● AIM OF THE TASK
Restate exactly, and only, the lines from the one with "Expand the first" through the end of the data, with both of those end lines kept. Drop any pictures.
+++ RAW DATA +++
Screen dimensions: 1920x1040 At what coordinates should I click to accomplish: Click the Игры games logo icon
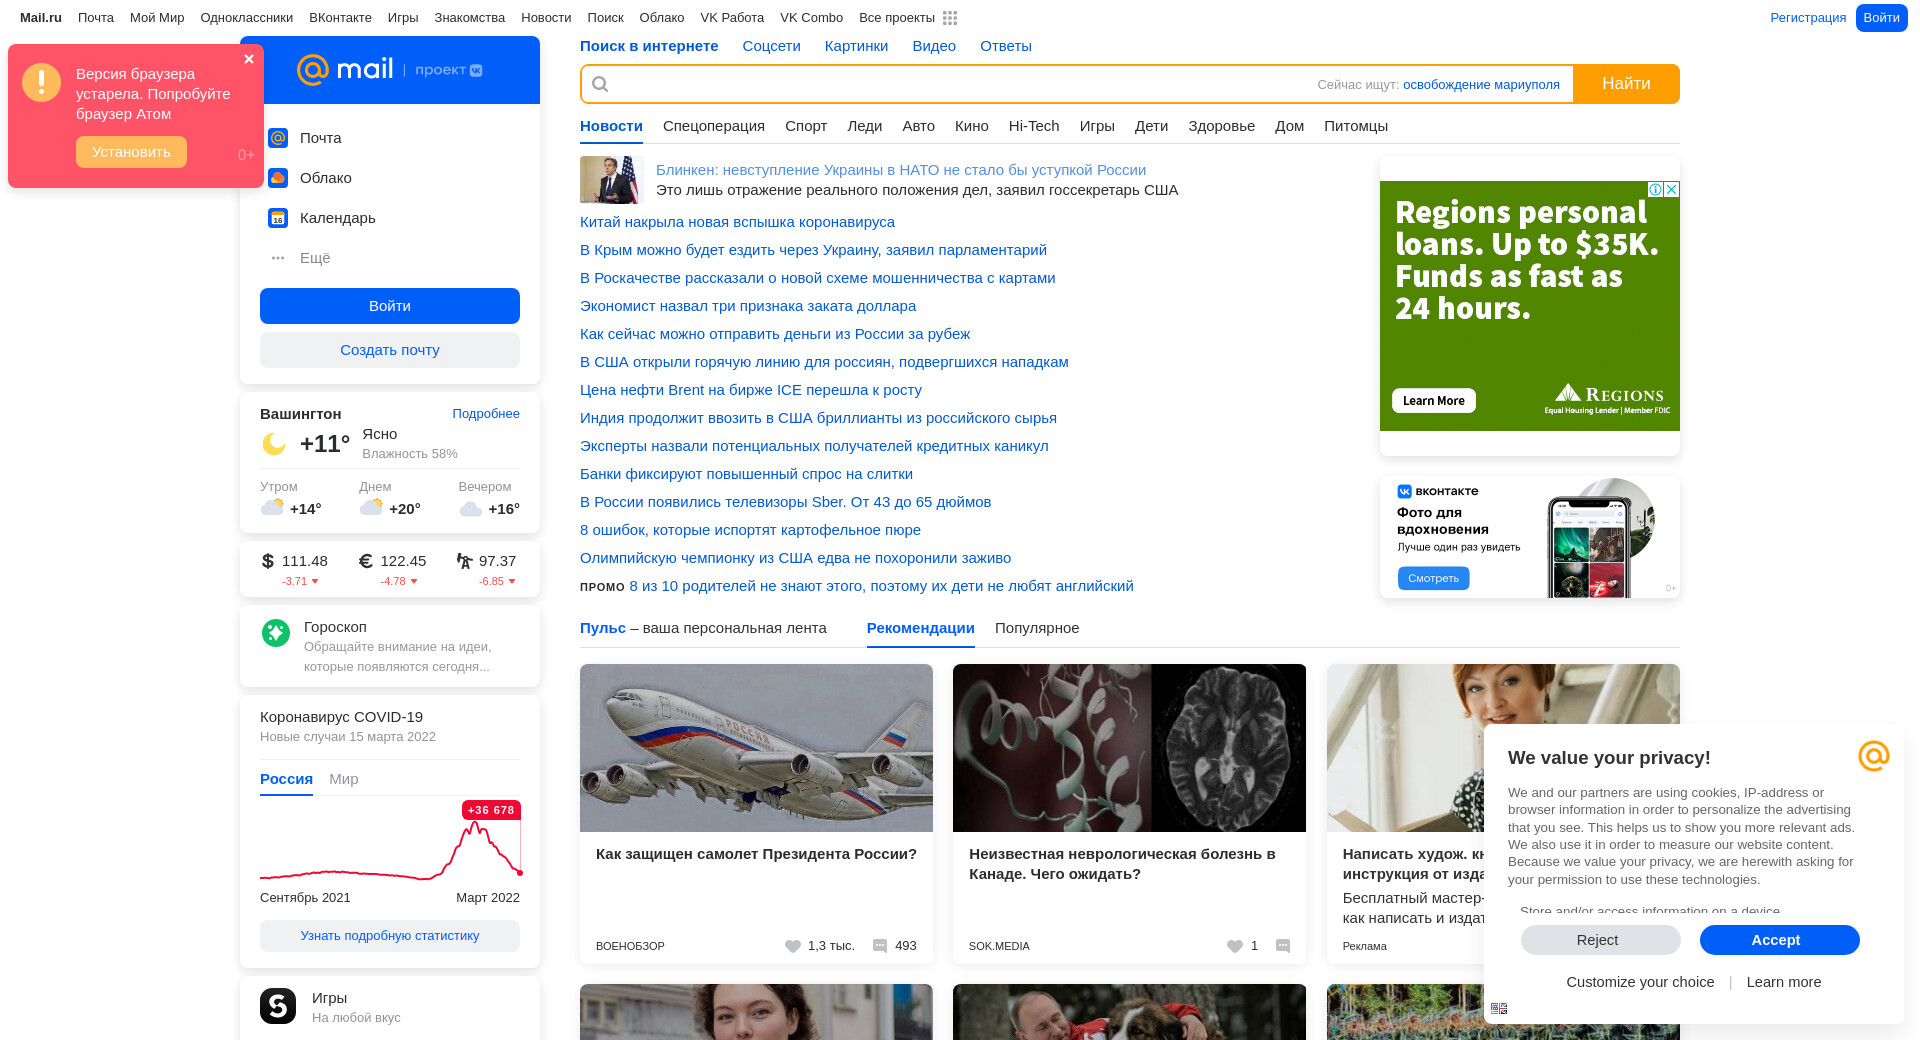point(278,1006)
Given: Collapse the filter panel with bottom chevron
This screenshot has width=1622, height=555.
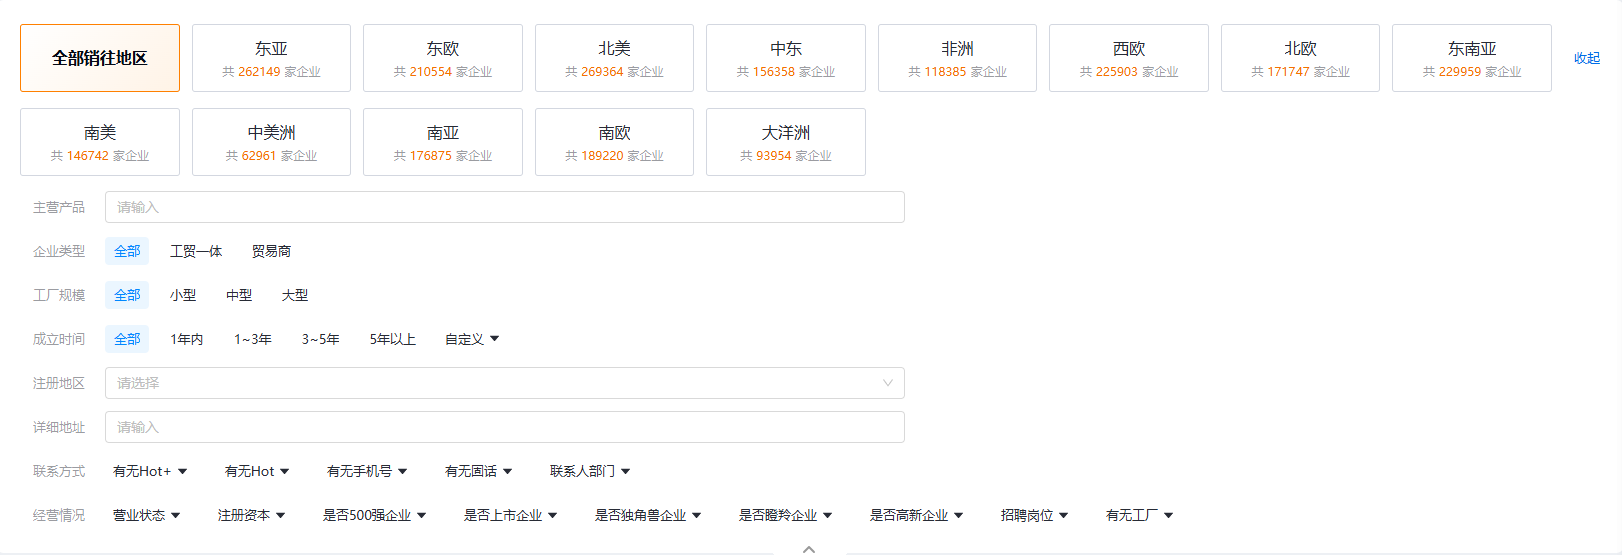Looking at the screenshot, I should pyautogui.click(x=809, y=548).
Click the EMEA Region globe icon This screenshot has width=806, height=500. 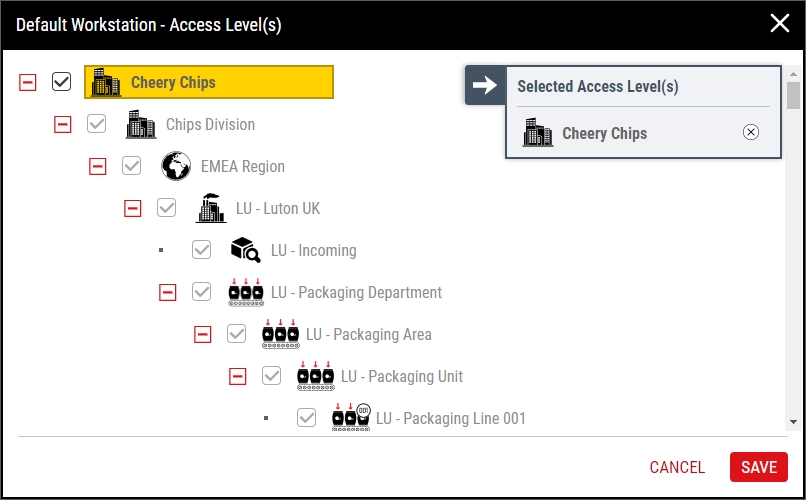(176, 167)
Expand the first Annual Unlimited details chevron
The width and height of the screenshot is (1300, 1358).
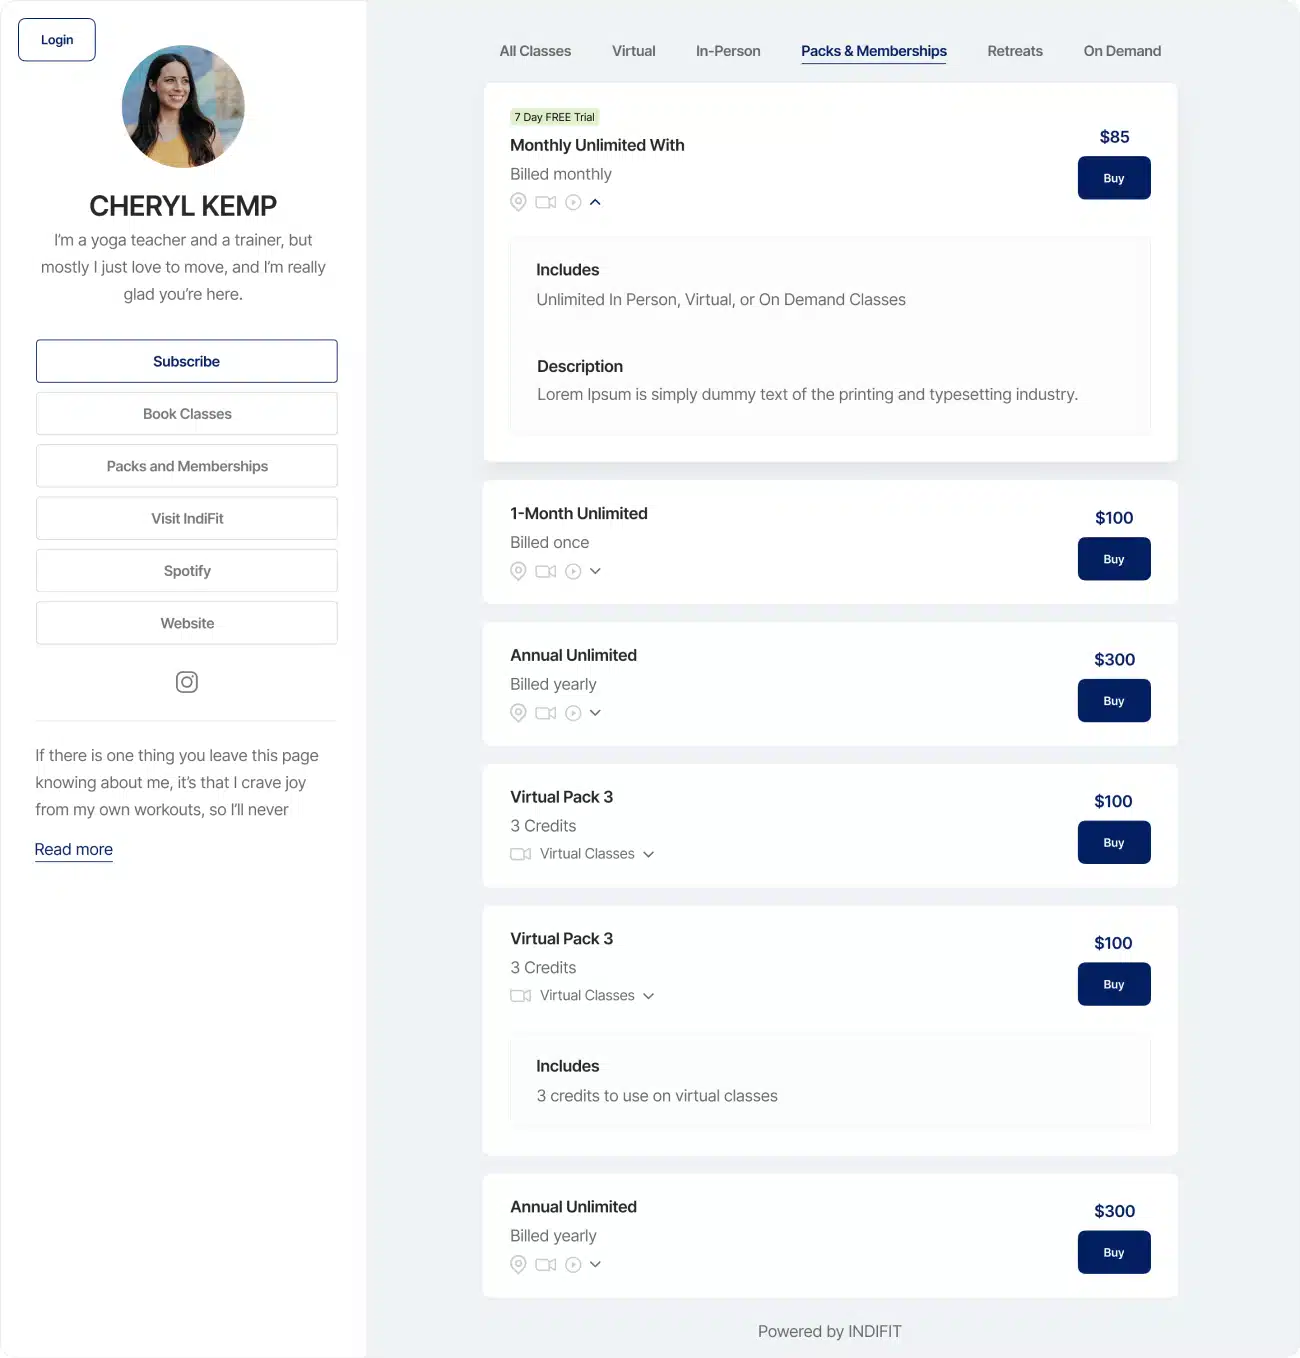tap(595, 713)

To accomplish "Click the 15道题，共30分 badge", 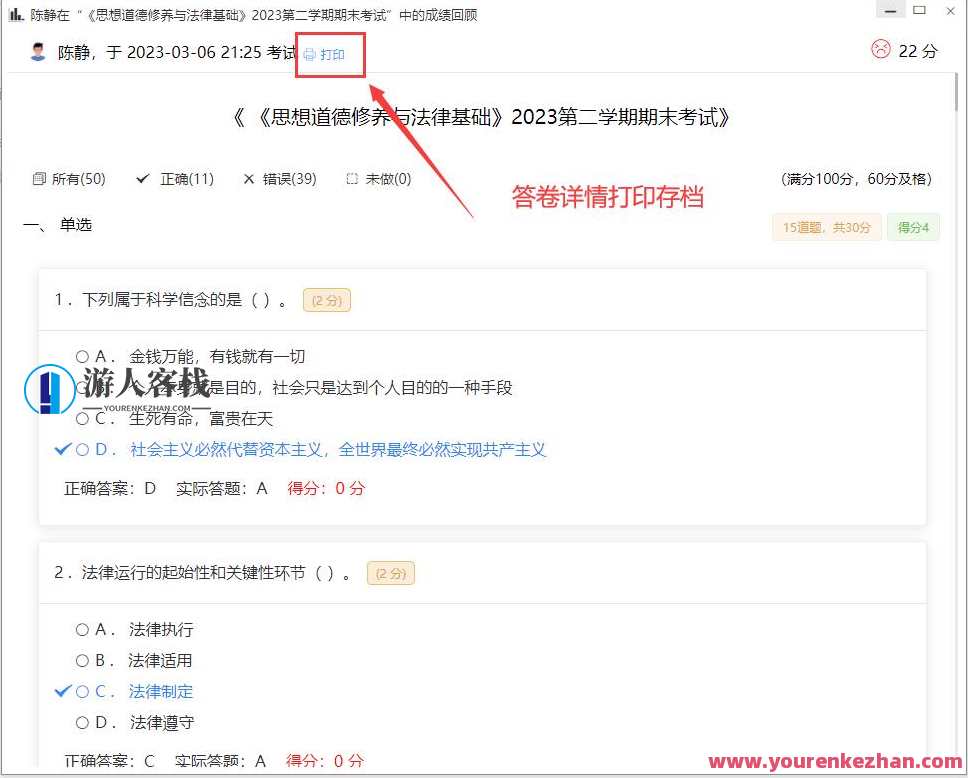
+++
● RESULT
Expand the first Annual Unlimited details chevron
The width and height of the screenshot is (1300, 1358).
tap(595, 713)

To accomplish "Click the 15道题，共30分 badge", 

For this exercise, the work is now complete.